In the Denver Public Schools what we do is work backwards from novels. We make a list of the verbs that are necessary to read a certain novel, teach those verbs using the the various comprehensible input skills that we have, and then read the novel, which because of all the work spent teaching the verbs, is easy.
My own problem with that is that there are too many verbs in the novels for that not to be a really long process. It takes a long time to prepare all those verbs. There are few really simple novels out there available for our students to read. Carol Gaab’s Brandon Wants a Dog is at the lead of the pack in that race, but I will leave that topic of which chapter books are best to read – at what point in time – out of the current discussion. That list is changing all the time as new really simple books come out.
People who doubt the power of CI instruction, who haven’t seen its ability to bring concrete language gains to students in ways that current traditional methods of testing cannot match (since they are based on memorization), might be interested to read what happened in the Denver Public Schools in the 2014-2015 school year.

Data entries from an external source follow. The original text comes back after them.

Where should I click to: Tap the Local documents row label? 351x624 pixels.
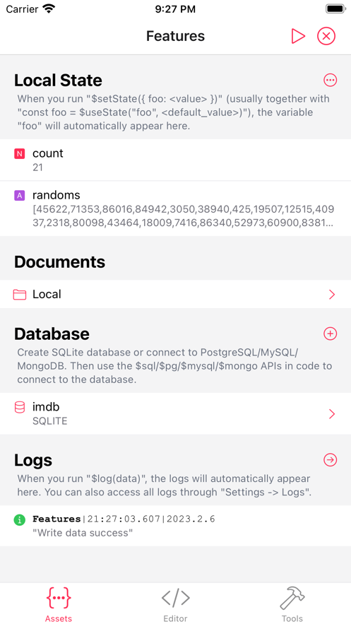(47, 295)
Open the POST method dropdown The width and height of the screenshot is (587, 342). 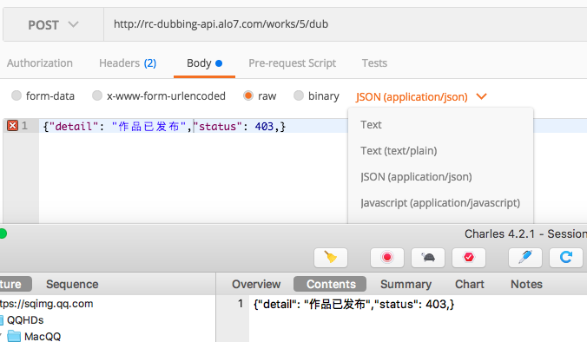[53, 24]
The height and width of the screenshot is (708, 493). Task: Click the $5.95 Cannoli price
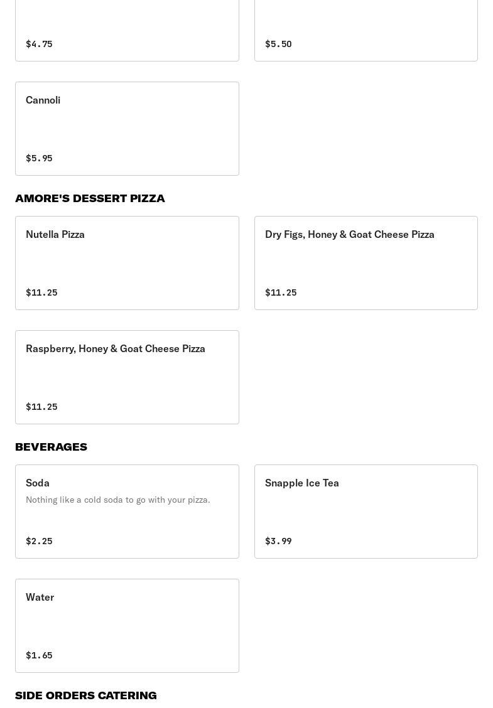coord(39,158)
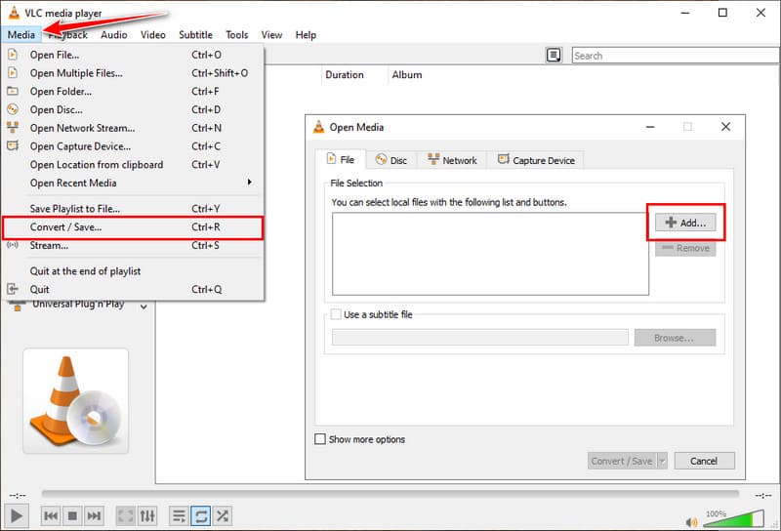Image resolution: width=781 pixels, height=531 pixels.
Task: Skip to the next media track
Action: tap(94, 515)

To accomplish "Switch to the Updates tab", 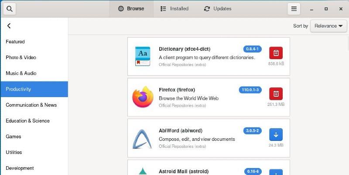I will click(x=217, y=9).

By 2014, about 80 of the 100 DPS WL teachers were doing full-on CI instruction (vs. only 5 of 100 in 2009). In August of 2014, Diana Noonan, the DPS WL coordinator, gave the DPS WL Scope and Sequence (a big list of verbal structures) to all the teachers. When the teachers asked what to teach, expecting to be given a complex set of impossible tasks that cracked the language into many little pieces, they were given that list of verbs.
The teachers who employed CI instruction to meet that challenge all ended up teaching their students by February of that year essentially the same verbs – about 35 of them, according to Diana, who spends most of her time in classrooms, observing and talking to teachers.
(Yes, DPS has a WL coordinator who spends vast amounts of time in teachers’ classrooms and spends most of her budget on substitutes so that teachers in DPS are constantly observing each other in formal training sessions with pre-briefs and observations and post-briefs lasting usually four hours long.)
This was not a formal study, but we believe that the fact that there was no order that Diana told the teachers to present the verbs in, but that they had all presented and gotten massive reps on the same 35 verbs by February, is still a significant field observation.